The House Intelligence Committee released transcripts from interviews with two US officials, which were conducted as part of the impeachment inquiry into President Trump.
The transcripts were from depositions with former US ambassador to Ukraine Marie Yovanovitch and former State Department adviser Michael McKinley.
We're still going through the documents, and we'll keep posting highlights here.
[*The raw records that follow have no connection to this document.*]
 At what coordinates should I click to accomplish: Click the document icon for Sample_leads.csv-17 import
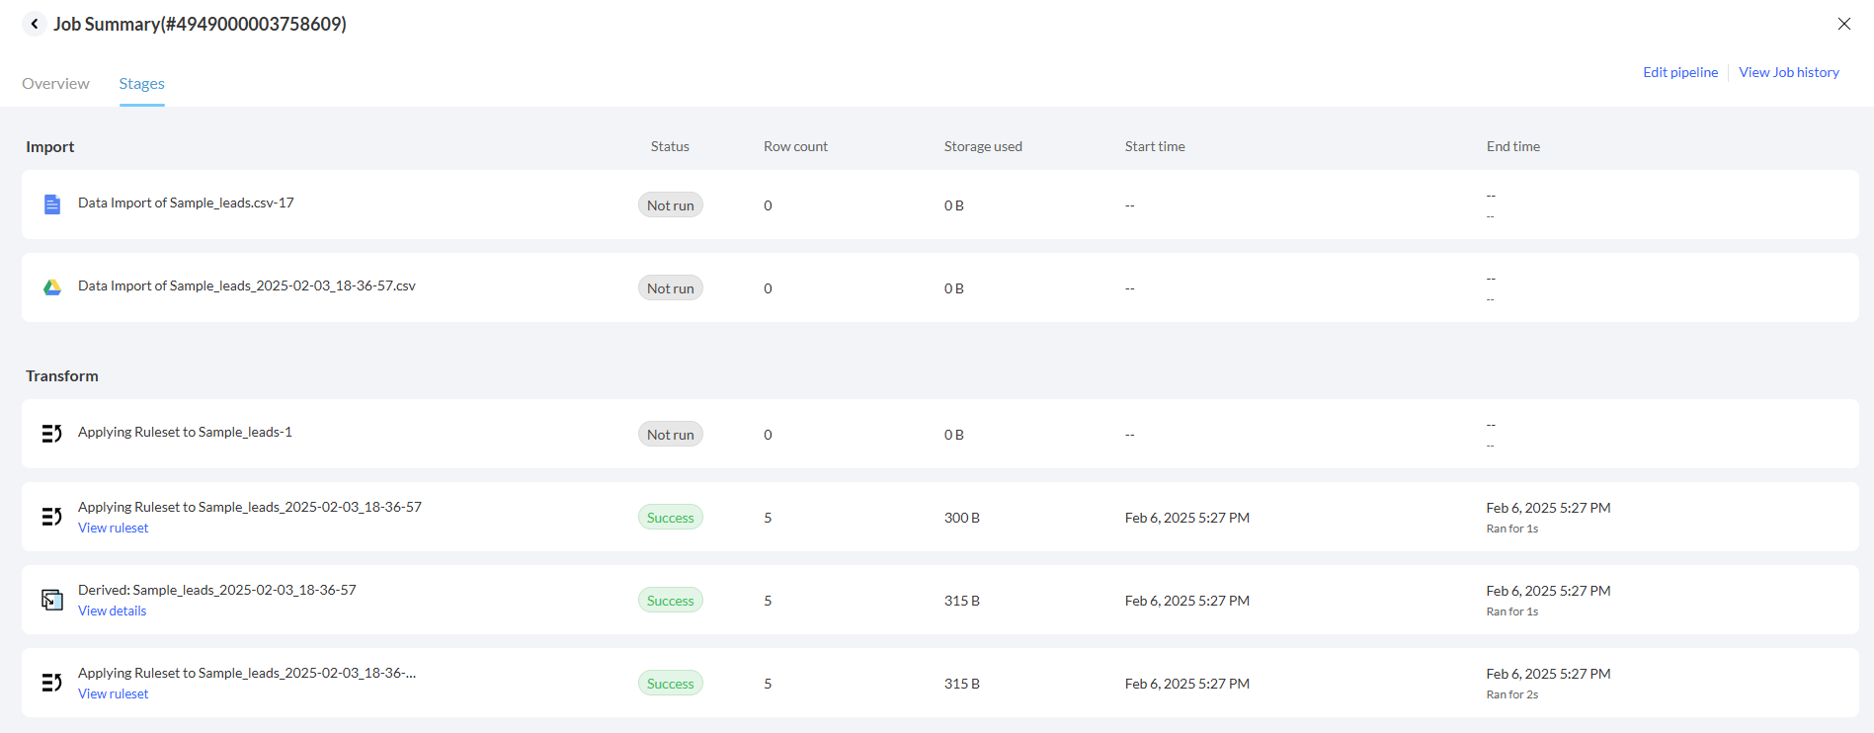52,204
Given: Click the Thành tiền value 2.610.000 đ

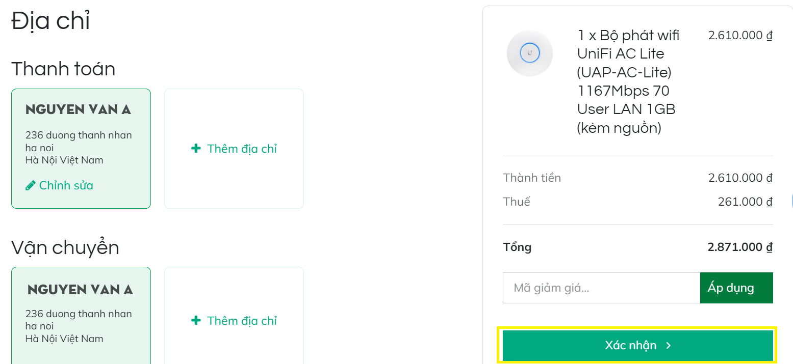Looking at the screenshot, I should pyautogui.click(x=740, y=178).
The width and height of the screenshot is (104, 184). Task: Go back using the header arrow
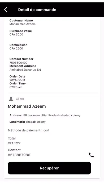tap(6, 10)
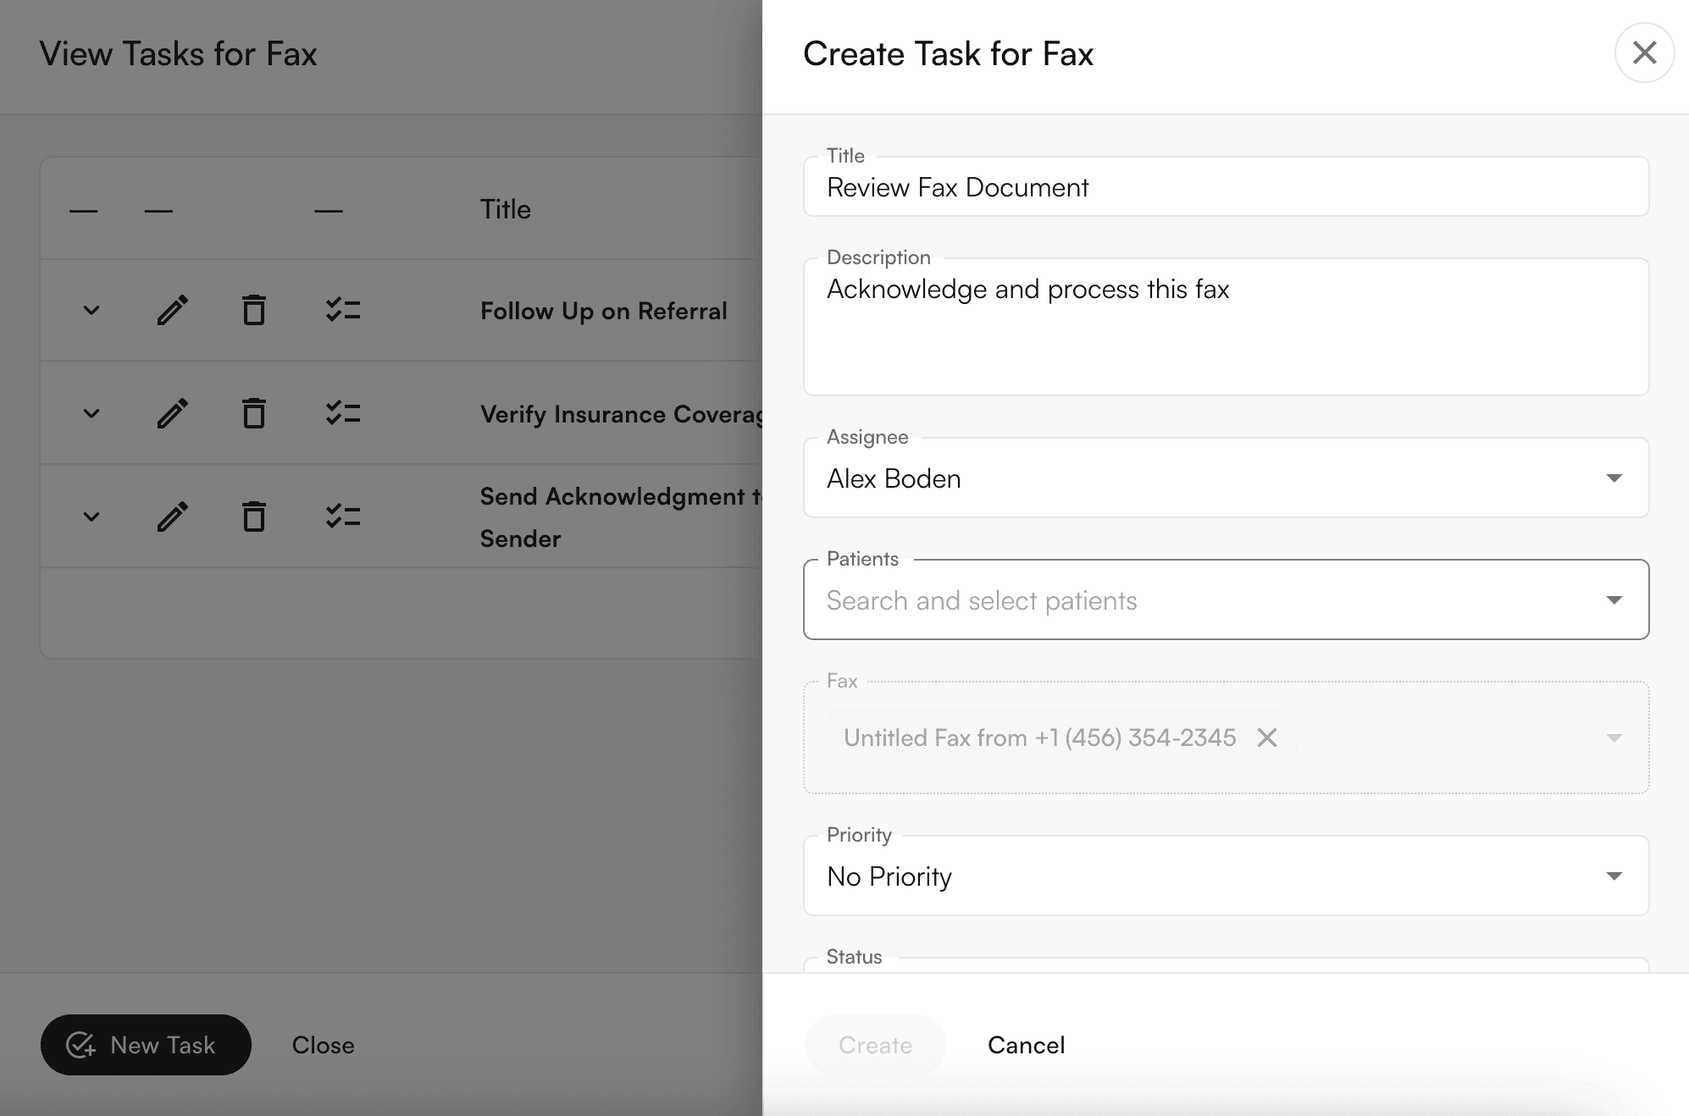Delete the Send Acknowledgment to Sender task
The height and width of the screenshot is (1116, 1689).
pos(253,517)
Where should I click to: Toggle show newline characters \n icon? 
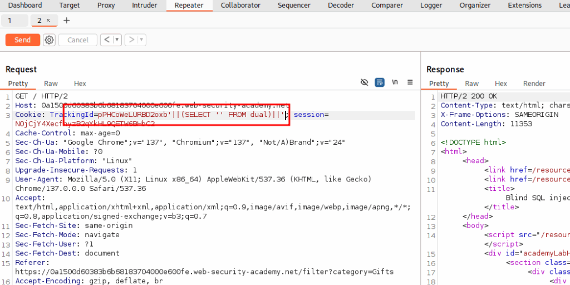[395, 82]
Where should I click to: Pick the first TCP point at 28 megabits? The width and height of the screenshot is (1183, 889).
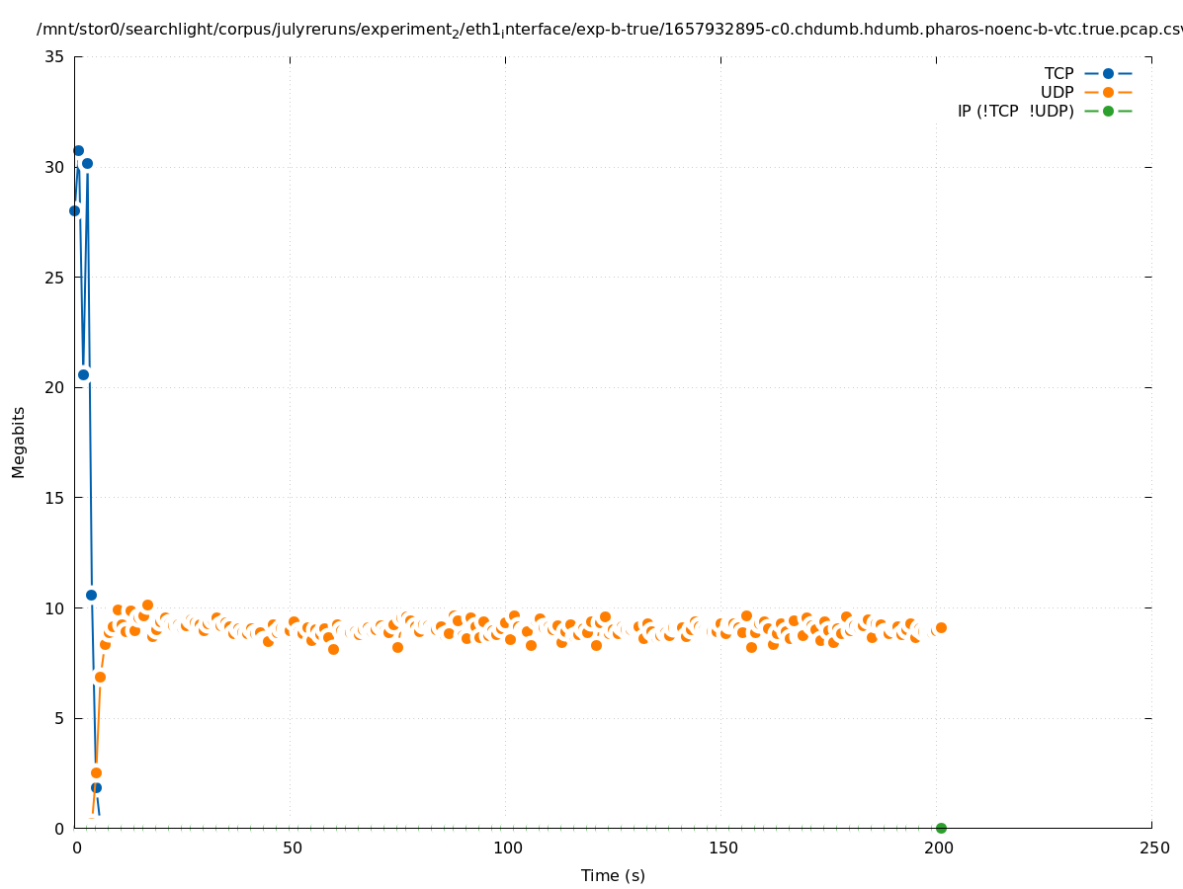coord(74,210)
So far, here are some of the key lines:
Yovanovitch's testimony
- She said a Ukrainian official warned her to "watch my back" as Trump associates worked to undermine her and have her removed.
- A Ukrainian official also told Yovanovitch that he believed it “dangerous” to engage with Trump's personal lawyer Rudy Giuliani “because of his concerns about what they were doing.”
- Yovanovitch said she felt threatened after Trump used her name on the July 25 phone call to the Ukrainian president.
- Yovanovitch said Giuliani’s shadow diplomacy “cut the ground out from underneath us” at the US embassy and hampered her efforts to represent the US as the senior-most diplomat in Ukraine.
- She said it was “not good policy” and not in the interests of the United States to get the State Departments involved in Trump and Giuliani’s efforts to solicit political help from the Ukrainian government.
McKinley's testimony
- McKinley testified that he never had any discussions with anyone at the State Department about Giuliani.
- McKinley said he raised the idea of sending a statement of support for former US ambassador to Ukraine Marie Yovanovitch three separate times with Secretary of State Mike Pompeo and never received a substantive response from him.
- McKinley told lawmakers that he spoke with a fellow ambassador about what McKinley believed sounded like “bullying tactics” within the State Department toward officials who might comply with the impeachment investigation.
- He testified that he chose to resign because in part because of what he saw as the use of ambassadors “to advance domestic political objectives.”
- McKinley said he “was ‘disturbed’ by the implication that foreign governments were being approached to procure negative information on political opponents."